THE TASK: Report every line of the records that contains the word "field".

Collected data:
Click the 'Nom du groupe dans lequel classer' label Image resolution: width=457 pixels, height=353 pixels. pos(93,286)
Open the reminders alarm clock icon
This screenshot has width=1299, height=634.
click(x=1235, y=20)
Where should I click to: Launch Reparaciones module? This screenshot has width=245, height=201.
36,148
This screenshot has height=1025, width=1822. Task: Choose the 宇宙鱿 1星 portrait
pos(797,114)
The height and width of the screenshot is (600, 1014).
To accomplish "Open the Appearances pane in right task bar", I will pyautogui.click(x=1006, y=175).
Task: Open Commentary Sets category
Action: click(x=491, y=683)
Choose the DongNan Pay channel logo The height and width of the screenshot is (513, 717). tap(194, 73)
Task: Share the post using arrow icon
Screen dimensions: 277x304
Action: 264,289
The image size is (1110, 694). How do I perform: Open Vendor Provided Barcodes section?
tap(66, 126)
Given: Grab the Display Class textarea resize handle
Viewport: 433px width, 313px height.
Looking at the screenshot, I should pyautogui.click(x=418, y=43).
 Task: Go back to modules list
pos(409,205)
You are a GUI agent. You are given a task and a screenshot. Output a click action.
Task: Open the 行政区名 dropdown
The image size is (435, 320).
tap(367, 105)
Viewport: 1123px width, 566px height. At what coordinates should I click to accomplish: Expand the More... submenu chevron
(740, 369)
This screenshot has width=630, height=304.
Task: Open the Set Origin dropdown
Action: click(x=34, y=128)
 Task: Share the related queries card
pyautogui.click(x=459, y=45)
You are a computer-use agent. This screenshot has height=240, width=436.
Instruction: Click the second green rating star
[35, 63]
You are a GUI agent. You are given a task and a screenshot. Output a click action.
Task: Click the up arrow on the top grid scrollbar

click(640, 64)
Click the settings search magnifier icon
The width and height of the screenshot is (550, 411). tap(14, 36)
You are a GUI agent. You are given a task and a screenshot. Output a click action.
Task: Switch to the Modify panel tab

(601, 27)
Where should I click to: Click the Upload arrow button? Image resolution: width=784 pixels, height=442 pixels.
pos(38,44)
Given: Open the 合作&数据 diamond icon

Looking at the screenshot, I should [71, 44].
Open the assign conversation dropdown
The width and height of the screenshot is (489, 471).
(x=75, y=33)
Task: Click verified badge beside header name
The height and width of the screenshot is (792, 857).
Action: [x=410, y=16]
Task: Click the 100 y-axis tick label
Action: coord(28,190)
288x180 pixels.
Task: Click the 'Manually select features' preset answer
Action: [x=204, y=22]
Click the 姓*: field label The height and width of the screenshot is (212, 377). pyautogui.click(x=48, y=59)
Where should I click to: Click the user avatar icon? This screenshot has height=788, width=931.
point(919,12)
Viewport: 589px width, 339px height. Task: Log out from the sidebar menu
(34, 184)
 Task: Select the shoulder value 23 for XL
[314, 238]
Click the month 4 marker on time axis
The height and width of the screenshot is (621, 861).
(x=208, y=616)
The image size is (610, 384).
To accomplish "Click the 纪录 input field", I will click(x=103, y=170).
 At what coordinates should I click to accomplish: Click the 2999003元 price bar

ANSWER TO THE PROBLEM:
Click the 姓*: field label The height and width of the screenshot is (212, 377). pyautogui.click(x=48, y=59)
To accomplish "Click the 纪录 input field", I will click(x=103, y=170).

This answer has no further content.